We only checked the overloaded rdp at the end of current grace period, for
my_rdp overloaded cause by migration callbacks to it, if the my_rdp overloaded,
and the my_rdp->mynode 's cbovldmask is empty, the my_rdp overloaded may be
not checked at end of the current grace period.

I have another question, why don't we call check_cb_ovld_locked() when rdp's n_cbs decreases.
for example call check_cb_ovld_locked() in rcu_do_bacth(), not at the end of grace period.

>
>If so, wouldn't you also need to clear the indication for the CPU that is going offline, being careful to handle the case where the two CPUs have different leaf rcu_node structures?

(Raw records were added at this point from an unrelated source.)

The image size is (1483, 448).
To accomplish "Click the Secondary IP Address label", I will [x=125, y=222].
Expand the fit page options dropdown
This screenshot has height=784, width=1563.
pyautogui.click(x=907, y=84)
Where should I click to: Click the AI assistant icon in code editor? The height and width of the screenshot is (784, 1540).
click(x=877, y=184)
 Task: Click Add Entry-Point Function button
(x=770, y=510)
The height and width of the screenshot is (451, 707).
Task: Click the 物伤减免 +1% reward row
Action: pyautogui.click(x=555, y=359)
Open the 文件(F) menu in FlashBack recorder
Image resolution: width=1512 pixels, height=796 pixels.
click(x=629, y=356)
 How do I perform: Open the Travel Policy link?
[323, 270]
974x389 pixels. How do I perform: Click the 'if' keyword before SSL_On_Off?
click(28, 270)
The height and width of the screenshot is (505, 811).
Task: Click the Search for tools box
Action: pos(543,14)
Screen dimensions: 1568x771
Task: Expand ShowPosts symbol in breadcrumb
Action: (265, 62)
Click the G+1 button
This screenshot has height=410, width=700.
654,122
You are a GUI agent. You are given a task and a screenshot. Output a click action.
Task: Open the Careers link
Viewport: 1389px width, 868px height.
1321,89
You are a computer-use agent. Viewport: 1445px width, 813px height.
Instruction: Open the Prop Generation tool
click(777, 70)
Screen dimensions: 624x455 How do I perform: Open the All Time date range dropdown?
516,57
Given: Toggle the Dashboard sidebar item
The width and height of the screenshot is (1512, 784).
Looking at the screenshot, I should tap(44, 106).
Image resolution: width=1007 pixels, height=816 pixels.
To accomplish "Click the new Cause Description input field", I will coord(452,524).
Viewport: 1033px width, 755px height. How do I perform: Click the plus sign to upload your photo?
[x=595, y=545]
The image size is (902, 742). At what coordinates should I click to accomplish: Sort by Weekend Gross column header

Yes the offline CPU need to clear.

Thanks,
Zqiang

>
> Thanx, Paul
>
> ---
> kernel/rcu/tree.c | 1 +
> 1 file changed, 1 insertion(+)
>
> diff --git a/kernel/rcu/tree.c b/kernel/rcu/tree.c index
> 9dc4c4e82db6..bcc5876c9753 100644
> --- a/kernel/rcu/tree.c
> +++ b/kernel/rcu/tree.c
> @@ -4577,6 +4577,7 @@ void rcutree_migrate_callbacks(int cpu)
> needwake = needwake || rcu_advance_cbs(my_rnp, my_rdp);
> rcu_segcblist_disable(&rdp->cblist);
> WARN_ON_ONCE(rcu_segcblist_empty(&my_rdp->cblist) !=
> !rcu_segcblist_n_cbs(&my_rdp->cblist));
> + check_cb_ovld_locked(my_rdp, my_rnp);
> if (rcu_rdp_is_offloaded(my_rdp)) {
> raw_spin_unlock_rcu_node(my_rnp); /* irqs remain disabled. */
> __call_rcu_nocb_wake(my_rdp, true, flags);
> --
> 2.25.1
>